NV Energy last week issued a request for proposals (RFP) for 350 MW of renewable energy and supplemental battery storage.
The utility is requesting a minimum of 20 MW per project and will accept a range of solar, geothermal, wind, biomass and biogas technologies to be built in Nevada. Supplemental storage systems can be paired with an existing renewable resource or proposed as part of a new project.
- The request comes as two November ballot initiatives loom over the state: one will determine whether Nevada requires 50% of power generation come from renewables by 2030 and the other could eliminate energy monopolies.
NV Energy is preparing to ramp up its renewable energy portfolio, though the utility has also warned voters its decision to add renewables is contingent on the rejection of the anti-monopoly ballot measure, which was partly developed to spur renewable energy growth.
NV Energy is the largest utility in the state by far, serving 2.4 million of Nevada's nearly 3 million residents.
The utility says if voters approve the measure eliminating monopolies, it will not add renewable energy resources beyond the state's requirements. Those requirements, if a separate ballot measure passes, would require the state to generate 50% of its power from renewables by 2030. But NV Energy says it has its sights set on 100%.
The utility in June proposed to add over 1 GW of renewables to the state's renewable energy portfolio, which would double both the utility's and Nevada's renewable energy generation.

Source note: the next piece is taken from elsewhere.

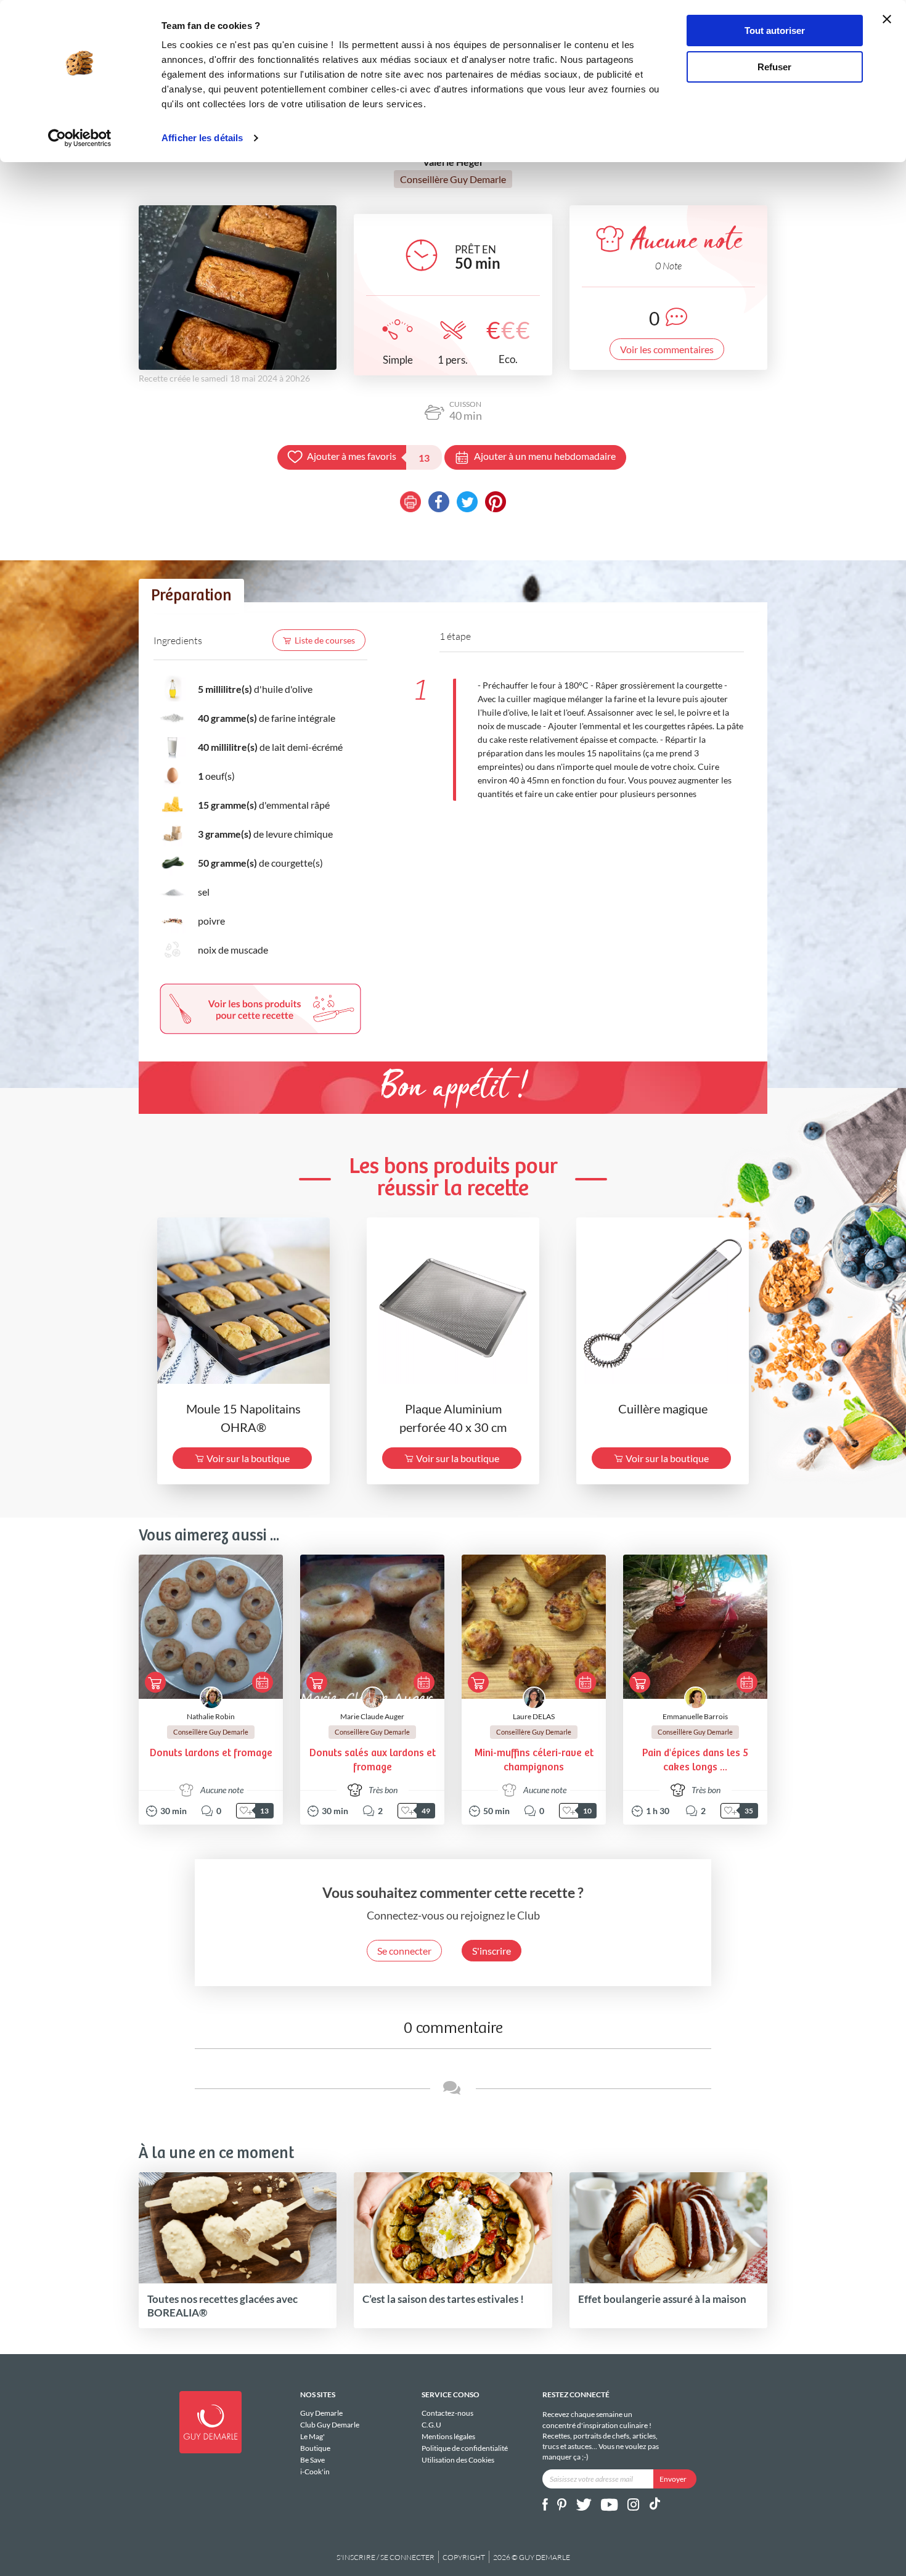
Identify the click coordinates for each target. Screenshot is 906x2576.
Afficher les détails (202, 138)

The $2 billion proposal includes six new solar projects as well as additional battery storage.
"This newest effort keeps NV Energy on the path to achieving our longer-term goal of serving customers with 100% renewable energy," NV Energy President Doug Cannon said in a statement about the RFP.
Bids for new projects are due by December 10 and are contingent on approval from the state's Public Utilities Commission.